EXTRACT TO READ:
WASHINGTON: President Barack Obama on Thursday (Friday in Manila) authorized the Pentagon to send reservists to take part in a US mission to combat the Ebola epidemic in West Africa.
Obama said reservists could be called up to active duty for humanitarian aid operations related to the Ebola virus disease outbreak in West Africa, according to an executive order released by the White House.
The US military has said it plans a force of 3,200 troops in Liberia and Senegal to provide logistical and engineering support in the international fight against the deadly virus, but said it has approval to expand the mission to nearly 4,000 if needed.
There are now more than 500 active duty troops in Liberia and Senegal for the mission.
The reservists — who would be called up due to their particular technical expertise — would be part of that 4,000-strong force, a military official said.
In January 2010, Obama ordered the deployment of reservists to Haiti to take part in humanitarian aid work in the wake of a devastating earthquake that killed more than 250,000 people.
At the height of that operation, more than 20,000 US soldiers were in the Caribbean country.
On Wednesday, Obama once again urged the international community to do more to combat the outbreak of the virus, which has killed nearly 4,500 people, almost all of them in Liberia, Sierra Leone and Guinea.
In a videoconference with his British, French, German and Italian counterparts, he called on them to “make a more significant” contribution to the fight.
The Pentagon has said no US troops will have contact with patients infected with the virus, but a small number of medical specialists are testing blood samples at several mobile testing labs.
Apart from American troops in Liberia and Senegal, dozens of US government doctors and nurses are due to arrive as soon as next week to run a field hospital for local health workers who contract the virus, officials said.

Stored data:
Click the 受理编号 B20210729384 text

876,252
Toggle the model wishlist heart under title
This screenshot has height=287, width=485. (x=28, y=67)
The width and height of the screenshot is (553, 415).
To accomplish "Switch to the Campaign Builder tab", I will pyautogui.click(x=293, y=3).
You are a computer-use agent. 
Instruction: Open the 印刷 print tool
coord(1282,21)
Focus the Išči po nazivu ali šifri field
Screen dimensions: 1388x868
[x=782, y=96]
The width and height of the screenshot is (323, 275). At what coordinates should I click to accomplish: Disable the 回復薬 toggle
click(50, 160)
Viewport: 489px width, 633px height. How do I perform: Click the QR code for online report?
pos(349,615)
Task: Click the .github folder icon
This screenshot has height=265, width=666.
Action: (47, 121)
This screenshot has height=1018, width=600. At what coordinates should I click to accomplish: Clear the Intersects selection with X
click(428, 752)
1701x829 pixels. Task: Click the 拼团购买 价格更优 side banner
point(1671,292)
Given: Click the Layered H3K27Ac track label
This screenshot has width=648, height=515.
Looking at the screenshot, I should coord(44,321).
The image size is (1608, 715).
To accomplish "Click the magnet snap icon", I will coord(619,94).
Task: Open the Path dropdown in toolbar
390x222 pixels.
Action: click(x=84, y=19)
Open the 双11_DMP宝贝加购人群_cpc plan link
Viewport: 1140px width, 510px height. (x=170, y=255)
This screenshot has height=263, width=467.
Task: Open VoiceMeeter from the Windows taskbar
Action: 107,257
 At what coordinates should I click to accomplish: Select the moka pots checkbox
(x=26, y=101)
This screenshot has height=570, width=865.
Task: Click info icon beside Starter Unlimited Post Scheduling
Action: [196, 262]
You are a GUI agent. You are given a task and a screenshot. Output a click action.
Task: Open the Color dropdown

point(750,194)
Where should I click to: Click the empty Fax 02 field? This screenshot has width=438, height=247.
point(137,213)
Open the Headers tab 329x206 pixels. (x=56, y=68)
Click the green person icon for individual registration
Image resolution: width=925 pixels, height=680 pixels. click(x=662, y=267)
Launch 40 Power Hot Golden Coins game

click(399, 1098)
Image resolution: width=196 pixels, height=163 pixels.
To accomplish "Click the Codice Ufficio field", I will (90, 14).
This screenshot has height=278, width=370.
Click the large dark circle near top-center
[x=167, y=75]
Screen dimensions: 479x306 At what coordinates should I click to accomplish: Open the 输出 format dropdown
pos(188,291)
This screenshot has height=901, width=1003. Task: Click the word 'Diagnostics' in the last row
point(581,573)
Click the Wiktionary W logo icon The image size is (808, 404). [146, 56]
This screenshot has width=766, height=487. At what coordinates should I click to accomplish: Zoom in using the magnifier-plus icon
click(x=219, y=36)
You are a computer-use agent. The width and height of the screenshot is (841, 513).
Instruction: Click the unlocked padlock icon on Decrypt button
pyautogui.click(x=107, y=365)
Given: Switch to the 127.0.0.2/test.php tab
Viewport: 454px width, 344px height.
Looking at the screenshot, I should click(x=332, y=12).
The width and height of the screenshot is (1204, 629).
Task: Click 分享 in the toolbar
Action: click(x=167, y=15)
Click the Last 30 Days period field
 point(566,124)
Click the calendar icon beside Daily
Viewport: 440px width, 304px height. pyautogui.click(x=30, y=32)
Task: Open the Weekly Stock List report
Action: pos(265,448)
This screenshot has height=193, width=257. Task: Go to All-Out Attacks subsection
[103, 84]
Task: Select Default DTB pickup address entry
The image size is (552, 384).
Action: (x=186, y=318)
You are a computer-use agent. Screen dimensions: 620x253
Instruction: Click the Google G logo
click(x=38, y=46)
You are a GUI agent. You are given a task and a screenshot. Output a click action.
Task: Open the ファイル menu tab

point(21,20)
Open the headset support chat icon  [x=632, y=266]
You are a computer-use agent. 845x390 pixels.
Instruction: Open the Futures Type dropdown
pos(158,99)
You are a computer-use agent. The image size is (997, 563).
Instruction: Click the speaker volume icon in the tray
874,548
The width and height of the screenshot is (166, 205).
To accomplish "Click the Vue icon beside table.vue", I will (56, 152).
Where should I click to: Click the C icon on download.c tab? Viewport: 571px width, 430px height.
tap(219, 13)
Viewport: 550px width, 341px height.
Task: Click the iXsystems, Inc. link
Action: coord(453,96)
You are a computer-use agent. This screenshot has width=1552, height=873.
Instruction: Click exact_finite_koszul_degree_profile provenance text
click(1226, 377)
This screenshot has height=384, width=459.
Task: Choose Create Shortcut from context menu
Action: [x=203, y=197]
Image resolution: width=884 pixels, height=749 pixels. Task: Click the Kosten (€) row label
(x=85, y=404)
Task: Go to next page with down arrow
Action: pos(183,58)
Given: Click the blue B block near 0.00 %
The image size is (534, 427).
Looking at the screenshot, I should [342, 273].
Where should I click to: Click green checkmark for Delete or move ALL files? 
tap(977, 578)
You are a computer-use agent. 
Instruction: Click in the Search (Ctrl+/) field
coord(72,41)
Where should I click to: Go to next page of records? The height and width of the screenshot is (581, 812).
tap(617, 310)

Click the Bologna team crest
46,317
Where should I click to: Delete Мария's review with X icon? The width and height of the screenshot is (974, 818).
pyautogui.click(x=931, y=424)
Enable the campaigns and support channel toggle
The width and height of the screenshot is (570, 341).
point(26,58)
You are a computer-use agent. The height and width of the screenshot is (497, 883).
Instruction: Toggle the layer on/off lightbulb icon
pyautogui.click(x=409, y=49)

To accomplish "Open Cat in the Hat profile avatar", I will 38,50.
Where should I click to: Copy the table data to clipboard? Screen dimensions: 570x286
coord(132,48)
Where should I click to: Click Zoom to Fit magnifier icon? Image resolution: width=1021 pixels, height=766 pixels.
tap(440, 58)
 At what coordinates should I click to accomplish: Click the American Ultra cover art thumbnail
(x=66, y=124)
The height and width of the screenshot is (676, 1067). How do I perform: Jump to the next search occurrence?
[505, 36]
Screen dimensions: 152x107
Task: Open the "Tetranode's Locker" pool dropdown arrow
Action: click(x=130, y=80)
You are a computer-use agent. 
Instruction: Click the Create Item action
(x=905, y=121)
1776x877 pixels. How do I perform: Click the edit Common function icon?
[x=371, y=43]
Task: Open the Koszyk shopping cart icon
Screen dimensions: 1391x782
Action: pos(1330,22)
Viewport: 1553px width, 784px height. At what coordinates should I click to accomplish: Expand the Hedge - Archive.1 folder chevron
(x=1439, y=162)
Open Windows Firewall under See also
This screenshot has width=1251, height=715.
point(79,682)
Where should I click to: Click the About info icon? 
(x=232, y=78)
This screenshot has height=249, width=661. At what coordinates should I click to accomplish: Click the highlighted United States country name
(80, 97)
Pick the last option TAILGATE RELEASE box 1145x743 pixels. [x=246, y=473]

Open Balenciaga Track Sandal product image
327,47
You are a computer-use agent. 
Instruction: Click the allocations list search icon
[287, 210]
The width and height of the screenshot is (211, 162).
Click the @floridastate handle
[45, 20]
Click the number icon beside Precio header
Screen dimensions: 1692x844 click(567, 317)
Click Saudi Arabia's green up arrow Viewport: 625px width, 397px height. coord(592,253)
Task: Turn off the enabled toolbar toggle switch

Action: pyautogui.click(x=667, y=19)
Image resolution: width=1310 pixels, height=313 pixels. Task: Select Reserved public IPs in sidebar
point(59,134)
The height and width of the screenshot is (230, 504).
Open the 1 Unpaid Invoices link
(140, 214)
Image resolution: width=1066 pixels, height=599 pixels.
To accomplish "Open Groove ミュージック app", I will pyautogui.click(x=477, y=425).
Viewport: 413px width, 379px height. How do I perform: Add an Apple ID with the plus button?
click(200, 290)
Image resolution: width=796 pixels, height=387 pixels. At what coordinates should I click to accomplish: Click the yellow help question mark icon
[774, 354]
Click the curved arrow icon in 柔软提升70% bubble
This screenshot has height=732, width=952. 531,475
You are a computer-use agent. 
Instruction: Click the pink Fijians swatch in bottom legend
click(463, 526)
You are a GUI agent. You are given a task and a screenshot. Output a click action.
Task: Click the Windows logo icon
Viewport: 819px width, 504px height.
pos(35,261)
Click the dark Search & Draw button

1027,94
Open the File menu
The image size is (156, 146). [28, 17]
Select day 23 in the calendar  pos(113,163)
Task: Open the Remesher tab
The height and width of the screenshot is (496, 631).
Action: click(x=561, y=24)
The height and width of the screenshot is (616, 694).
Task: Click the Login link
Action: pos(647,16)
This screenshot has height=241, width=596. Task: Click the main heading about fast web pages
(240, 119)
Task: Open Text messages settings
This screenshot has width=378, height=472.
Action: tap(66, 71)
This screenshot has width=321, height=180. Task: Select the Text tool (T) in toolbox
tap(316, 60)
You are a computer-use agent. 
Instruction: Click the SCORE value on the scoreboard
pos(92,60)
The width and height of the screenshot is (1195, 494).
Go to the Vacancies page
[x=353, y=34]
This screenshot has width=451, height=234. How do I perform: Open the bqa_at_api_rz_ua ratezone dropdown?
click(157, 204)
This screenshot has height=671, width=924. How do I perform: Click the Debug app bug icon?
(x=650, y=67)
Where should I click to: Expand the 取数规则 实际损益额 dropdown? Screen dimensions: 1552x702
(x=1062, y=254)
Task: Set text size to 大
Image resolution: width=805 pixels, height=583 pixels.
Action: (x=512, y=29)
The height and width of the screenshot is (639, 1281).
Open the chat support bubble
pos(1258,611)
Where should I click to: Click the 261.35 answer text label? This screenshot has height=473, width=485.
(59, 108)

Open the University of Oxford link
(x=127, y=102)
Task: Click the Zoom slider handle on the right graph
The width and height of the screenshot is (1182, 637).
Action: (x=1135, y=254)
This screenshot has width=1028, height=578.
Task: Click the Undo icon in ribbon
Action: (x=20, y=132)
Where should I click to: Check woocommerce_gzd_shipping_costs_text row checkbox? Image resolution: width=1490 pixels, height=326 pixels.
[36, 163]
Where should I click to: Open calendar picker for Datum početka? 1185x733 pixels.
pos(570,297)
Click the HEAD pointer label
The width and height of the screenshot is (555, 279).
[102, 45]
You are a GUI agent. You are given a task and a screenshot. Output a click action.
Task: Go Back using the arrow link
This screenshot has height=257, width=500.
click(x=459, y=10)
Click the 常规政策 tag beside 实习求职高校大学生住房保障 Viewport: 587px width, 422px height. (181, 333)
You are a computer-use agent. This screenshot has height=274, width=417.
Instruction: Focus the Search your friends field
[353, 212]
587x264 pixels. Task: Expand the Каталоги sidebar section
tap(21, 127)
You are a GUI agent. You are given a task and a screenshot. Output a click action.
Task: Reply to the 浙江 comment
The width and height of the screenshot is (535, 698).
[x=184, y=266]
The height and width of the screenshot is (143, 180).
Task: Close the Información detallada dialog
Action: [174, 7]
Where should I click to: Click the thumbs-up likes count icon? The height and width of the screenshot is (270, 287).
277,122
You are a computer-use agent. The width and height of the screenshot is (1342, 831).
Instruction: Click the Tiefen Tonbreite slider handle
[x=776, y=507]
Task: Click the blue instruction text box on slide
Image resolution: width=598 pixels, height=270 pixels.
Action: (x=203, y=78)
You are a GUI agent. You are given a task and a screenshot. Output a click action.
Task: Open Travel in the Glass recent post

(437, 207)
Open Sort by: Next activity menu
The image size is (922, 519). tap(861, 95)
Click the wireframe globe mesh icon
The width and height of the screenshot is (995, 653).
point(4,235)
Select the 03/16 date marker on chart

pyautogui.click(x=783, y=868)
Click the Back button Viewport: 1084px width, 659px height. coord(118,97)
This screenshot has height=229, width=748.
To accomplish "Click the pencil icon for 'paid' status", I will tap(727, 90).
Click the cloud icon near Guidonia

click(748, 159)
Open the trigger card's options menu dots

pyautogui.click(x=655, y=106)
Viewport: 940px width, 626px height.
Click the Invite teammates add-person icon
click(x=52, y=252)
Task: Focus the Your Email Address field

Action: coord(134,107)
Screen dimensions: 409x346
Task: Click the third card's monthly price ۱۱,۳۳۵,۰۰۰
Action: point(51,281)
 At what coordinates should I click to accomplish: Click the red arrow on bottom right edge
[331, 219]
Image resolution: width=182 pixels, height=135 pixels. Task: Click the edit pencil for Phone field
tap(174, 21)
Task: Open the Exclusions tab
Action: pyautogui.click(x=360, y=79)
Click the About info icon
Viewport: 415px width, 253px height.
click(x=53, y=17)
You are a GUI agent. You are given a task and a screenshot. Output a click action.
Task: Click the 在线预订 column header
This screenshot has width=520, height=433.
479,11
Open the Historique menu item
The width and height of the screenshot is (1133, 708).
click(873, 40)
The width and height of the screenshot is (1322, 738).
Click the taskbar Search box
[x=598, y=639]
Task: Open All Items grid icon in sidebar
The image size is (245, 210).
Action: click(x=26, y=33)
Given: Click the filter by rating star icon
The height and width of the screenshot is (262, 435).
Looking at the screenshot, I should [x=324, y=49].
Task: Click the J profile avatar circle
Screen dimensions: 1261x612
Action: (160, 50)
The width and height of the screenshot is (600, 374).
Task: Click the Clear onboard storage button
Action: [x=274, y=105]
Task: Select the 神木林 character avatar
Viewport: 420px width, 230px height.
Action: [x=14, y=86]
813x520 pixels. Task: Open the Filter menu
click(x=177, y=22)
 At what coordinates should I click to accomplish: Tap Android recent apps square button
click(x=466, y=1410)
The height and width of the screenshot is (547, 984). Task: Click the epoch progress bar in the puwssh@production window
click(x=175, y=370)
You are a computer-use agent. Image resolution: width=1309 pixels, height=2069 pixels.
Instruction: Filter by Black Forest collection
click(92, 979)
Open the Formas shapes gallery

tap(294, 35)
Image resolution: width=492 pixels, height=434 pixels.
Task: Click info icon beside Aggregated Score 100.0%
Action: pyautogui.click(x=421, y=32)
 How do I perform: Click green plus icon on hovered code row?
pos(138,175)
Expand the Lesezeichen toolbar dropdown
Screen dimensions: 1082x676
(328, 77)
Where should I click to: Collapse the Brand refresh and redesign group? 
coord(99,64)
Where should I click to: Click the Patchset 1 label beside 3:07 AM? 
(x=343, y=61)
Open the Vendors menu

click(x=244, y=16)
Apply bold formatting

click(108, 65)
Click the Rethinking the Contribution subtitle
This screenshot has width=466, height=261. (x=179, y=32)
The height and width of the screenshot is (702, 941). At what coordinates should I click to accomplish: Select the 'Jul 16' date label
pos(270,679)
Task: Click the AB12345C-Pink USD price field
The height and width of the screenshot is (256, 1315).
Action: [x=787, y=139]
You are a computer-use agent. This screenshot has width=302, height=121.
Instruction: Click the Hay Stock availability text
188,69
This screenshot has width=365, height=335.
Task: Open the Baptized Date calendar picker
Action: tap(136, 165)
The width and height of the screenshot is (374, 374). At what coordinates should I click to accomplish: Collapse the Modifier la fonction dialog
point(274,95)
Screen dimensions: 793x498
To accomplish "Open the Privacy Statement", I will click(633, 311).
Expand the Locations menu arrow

TASK BRIEF:
Carry on the news report about Obama authorizing reservists for the Ebola mission, starting after its final sentence.

ANSWER FOR THIS EXERCISE:
The 65-member team will come from the US Public Health Service Commissioned Corps, part of the Department of Health and Human Services. The medical professionals wear naval or Coast Guard uniforms and are often called on by the federal government in emergencies.
The US medical team “will actually be involved in the care and feeding of health care workers who have been inflicted with the Ebola virus,” said Major General Darryl Williams, who leads the US military mission in Liberia.
The doctors and nurses will operate a 25-bed hospital recently constructed by American military engineers, Williams told reporters in a teleconference from Monrovia.
If a US military member contracts the virus, strict protocols would be followed including stabilizing the patient and placing the soldier under quarantine, he said. But the general did not know if a particular US military hospital had been designated to receive potential patients.
Williams, who is due to hand over to a new commander within this month, said heavy rains and Liberia’s limited infrastructure presented the biggest difficulties for the assistance effort.
“I wouldn’t say we underestimated, but I think we didn’t realize how wet it would be here, and that’s become somewhat of a challenge,” the general said.
But he and other officials said the rainy season was almost over and the change in weather would speed up logistical support.